REQUIRED ACTION: In the entries that follow, find the line containing "Task: Click the 国またはリージョン* label"; from there, copy every line exactly through the line containing "This screenshot has width=1389, height=868.".

Pixel coordinate grounding data:
[Start of section]

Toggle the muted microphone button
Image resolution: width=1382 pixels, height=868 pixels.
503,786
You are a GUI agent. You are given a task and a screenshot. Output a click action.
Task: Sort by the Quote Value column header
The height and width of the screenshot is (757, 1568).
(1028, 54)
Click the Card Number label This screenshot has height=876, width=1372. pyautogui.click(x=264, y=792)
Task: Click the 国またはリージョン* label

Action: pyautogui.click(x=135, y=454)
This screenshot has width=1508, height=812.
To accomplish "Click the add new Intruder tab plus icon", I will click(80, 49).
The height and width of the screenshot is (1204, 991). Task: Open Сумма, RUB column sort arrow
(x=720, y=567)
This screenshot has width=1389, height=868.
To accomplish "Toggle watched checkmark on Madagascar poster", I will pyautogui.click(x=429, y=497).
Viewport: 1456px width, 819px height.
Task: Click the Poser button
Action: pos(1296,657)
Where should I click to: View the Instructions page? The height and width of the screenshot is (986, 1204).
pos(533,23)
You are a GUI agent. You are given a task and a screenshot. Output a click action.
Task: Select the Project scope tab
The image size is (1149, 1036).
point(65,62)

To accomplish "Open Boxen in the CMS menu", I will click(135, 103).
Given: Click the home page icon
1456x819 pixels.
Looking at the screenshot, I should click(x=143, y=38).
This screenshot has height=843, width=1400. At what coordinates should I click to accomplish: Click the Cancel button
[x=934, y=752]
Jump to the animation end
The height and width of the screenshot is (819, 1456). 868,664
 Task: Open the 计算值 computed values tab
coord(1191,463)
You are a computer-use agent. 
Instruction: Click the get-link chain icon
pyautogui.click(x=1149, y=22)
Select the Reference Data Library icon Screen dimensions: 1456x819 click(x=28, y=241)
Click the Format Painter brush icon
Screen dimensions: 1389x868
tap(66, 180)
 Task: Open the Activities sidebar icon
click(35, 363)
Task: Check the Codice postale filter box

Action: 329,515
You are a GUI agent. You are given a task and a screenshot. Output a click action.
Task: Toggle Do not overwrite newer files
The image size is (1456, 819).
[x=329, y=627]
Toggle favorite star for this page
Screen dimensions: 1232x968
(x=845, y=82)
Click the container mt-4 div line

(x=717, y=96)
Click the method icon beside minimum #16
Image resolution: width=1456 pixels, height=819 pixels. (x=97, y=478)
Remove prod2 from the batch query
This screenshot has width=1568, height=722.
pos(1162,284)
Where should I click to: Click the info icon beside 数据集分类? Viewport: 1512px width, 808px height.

[End of section]

RESPONSE TO THIS EXERCISE:
Task: Click the 国またはリージョン* label

Action: pyautogui.click(x=135, y=454)
This screenshot has width=1508, height=812.
To accomplish "Click the add new Intruder tab plus icon", I will click(80, 49).
The height and width of the screenshot is (1204, 991). Task: Open Сумма, RUB column sort arrow
(x=720, y=567)
This screenshot has width=1389, height=868.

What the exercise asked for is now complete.